Le besoin criant d’une réforme en droit de la famille

Tous les candidats et les candidates ou presque ont abordé de grands thèmes pendant la campagne. Ce dont on peut se permettre de douter, par contre, c’est qu’il faut accorder de l’importance à un besoin pourtant criant : une réforme complète du droit de la famille québécois.

Il faut se rappeler que la dernière réforme du droit de la famille remonte à 1980, soit il y a maintenant près de 40 ans. Sa désuétude se fait sentir au quotidien, tant pour les juristes œuvrant en droit familial que pour leur clientèle.

Près de 40 ans après la dernière réforme, près de 10 ans après le procès de première instance dans l’affaire Éric et Lola, plus de cinq ans suivant le jugement de la Cour suprême dans la même affaire et plus de trois ans après le dépôt du rapport du Comité consultatif sur le droit de la famille présidé par le professeur Alain Roy... L’heure a sonné.

La réforme du droit de la famille ne devrait pas être un projet de second plan pour nos futurs élus. Pourquoi les politiciens n’en parlent-ils pas davantage? C’est pourtant un sujet qui touche la très grande majorité des 8,4 millions de personnes qui forment la population québécoise. Serait-ce parce que ce n’est pas un sujet «payant» pour les politiciens? Serait-ce parce qu’il s’agit d’une problématique dont les solutions risquent d’affecter négativement leur popularité? 

Quoi qu’il en soit, il n’en demeure pas moins que le droit de famille devrait être l’une des priorités de notre prochain gouvernement.
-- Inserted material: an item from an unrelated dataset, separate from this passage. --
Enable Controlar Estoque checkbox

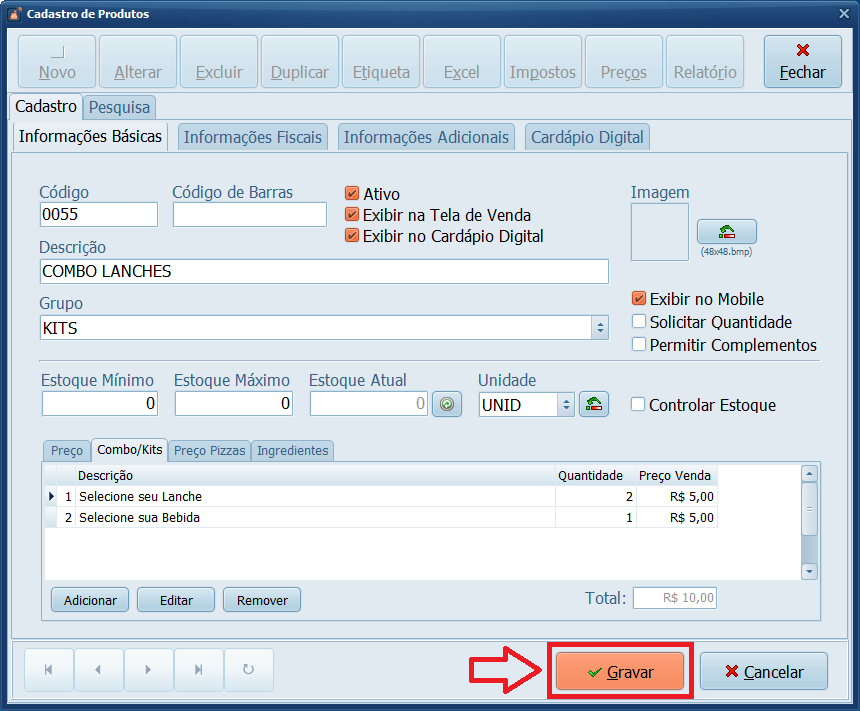pyautogui.click(x=638, y=405)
En effet, lorsque nos clients viennent nous consulter au moment le plus vulnérable de leur vie, ils reçoivent tous et toutes une douche froide.

Les avocats en droit de la famille pourront vous dire que les citoyens sont souvent mal informés quant à leurs droits et obligations, réalisent à quel point la législation est obsolète en droit familial, se butent à un carcan législatif qui n’est pas approprié à leur réalité familiale et s’engagent parfois dans des procédures ô combien difficiles, dirigées par un système judiciaire épuisé ayant atteint sa capacité maximale et n’ayant plus les moyens de ses ambitions.

Alors, tenons-nous-le pour dit : si nos futurs élus souhaitent réellement «faciliter la vie des Québécois», il faut commencer à parler «sérieusement» des préoccupations «populaires» aussi importantes que la réforme du droit de la famille, et ce, dès «maintenant».

Les familles québécoises ne peuvent plus attendre.